Como todos os estudiosos do assunto, Gehlen registra a mudança qualitativa
entre a técnica antiga e a moderna, vinculada à sua associação com a ciência
experimental. Para Gelhen, não há dúvida quanto ao vínculo entre a metodologia da
nova ciência natural e o desenvolvimento sistemático, potencializado e em certo sentido
excessivo da nova técnica. O experimento é o primeiro passo, interpreta, rumo à
utilização técnica de um processo. No seu desenvolvimento, técnica e ciência
beneficiaram-se reciprocamente, porém para Gehlen esse desenvolvimento não teria
ocorrido se ambas não tivessem sido associadas ao modo capitalista de produção.4 Com
o advento da sociedade industrial, a técnica passou para o centro da cosmovisão.

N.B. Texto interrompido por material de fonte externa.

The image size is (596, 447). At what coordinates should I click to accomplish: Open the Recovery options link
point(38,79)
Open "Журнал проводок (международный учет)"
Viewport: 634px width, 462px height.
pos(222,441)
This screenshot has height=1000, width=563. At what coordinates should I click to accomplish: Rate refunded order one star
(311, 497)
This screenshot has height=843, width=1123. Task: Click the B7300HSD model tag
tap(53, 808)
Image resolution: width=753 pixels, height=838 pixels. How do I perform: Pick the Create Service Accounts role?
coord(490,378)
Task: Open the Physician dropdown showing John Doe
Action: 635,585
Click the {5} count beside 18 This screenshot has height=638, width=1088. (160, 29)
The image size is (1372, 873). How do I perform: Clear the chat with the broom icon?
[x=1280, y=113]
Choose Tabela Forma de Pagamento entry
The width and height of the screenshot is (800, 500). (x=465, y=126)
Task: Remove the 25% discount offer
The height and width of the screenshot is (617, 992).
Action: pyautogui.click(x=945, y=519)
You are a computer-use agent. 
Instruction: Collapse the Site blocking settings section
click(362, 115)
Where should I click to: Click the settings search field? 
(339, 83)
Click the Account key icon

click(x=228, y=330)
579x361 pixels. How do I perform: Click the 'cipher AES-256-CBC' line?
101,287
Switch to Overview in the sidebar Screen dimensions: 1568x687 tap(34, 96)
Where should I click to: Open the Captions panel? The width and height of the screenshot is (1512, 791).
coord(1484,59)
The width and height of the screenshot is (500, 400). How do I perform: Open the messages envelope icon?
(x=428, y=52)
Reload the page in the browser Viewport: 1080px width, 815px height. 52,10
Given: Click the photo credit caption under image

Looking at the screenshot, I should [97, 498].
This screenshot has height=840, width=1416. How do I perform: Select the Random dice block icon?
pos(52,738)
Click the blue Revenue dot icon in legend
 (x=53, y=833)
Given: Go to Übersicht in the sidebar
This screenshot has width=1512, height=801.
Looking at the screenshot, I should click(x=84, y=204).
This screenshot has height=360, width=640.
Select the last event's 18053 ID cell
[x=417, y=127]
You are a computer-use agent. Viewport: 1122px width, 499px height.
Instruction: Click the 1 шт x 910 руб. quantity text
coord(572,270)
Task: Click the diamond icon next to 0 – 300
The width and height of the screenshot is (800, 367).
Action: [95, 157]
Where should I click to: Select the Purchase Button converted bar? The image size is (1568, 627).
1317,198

No
entanto, para compreender bem esse deslocamento devemos levar em consideração um
outro elemento.
(...) Durante milênios, em todas as culturas primitivas assim como nas mais
elevadas (a egípcia, a clássica, etc.) o homem acreditou na possibilidade de uma
“técnica sobrenatural” – o que hoje denominamos magia. Desde os tempos pré-
históricos a magia teve um lugar central na concepção que o homem tinha do
mundo e de si mesmo. Ainda em culturas monoteístas que negavam a
possibilidade da magia, a magia mantinha uma posição nas margens da sociedade
- como o mostram os processos das bruxas e dos mágicos na Idade Média – e tão
somente a cultura moderna, técnico-científica lhe deu um golpe mortal. (1980:12)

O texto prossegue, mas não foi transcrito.